O vice-presidente Geraldo Alckmin, do PSB, decidiu vetar integralmente o projeto de lei que criava o "Contrato do Primeiro Emprego" voltado para jovens com idades entre 18 e 29 anos. A medida foi oficializada na edição desta quinta-feira (18) do Diário Oficial da União (DOU).
A proposta, que recebeu aprovação no Congresso no final de maio, tinha como objetivo incentivar a contratação de jovens que nunca haviam trabalhado com carteira assinada. Entre os incentivos previstos estavam a diminuição da alíquota do FGTS e a redução da contribuição à Previdência.
Entretanto, o Palácio do Planalto criticou a exigência de uma jornada de trabalho de 44 horas semanais, alegando que isso contraria as iniciativas do governo que visam reduzir a carga horária de trabalho para 40 horas, sem redução salarial. O governo também mencionou que a jornada proposta no texto dificultaria a conciliação entre a experiência profissional e a continuidade dos estudos.
Na justificativa do veto, o Executivo afirmou que a proposta poderia gerar vícios de inconstitucionalidade e que estabeleceria uma modalidade de contrato que não respeita as garantias trabalhistas, prejudicando a igualdade e os princípios de proteção social. A mensagem do governo destacou que a jornada incompatível com a educação poderia afetar negativamente os jovens estudantes.
Além disso, o veto recebeu apoio de diversas entidades, incluindo a Advocacia-Geral da União, o Ministério da Fazenda, o Ministério da Previdência Social, o Ministério do Trabalho e Emprego, e a Secretaria-Geral da Presidência da República.
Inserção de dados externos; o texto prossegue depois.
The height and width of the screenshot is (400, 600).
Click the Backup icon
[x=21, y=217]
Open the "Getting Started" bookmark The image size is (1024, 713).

Esses órgãos manifestaram preocupações sobre a adequação da proposta ao público-alvo e suas implicações sociais.
Geraldo Alckmin, que assumiu interinamente a Presidência da República durante a viagem do presidente Luiz Inácio Lula da Silva à Cúpula do G7, enfatizou que a proposta não estava alinhada com os objetivos do governo, que busca promover um ambiente de trabalho mais favorável para os jovens, respeitando suas necessidades educacionais.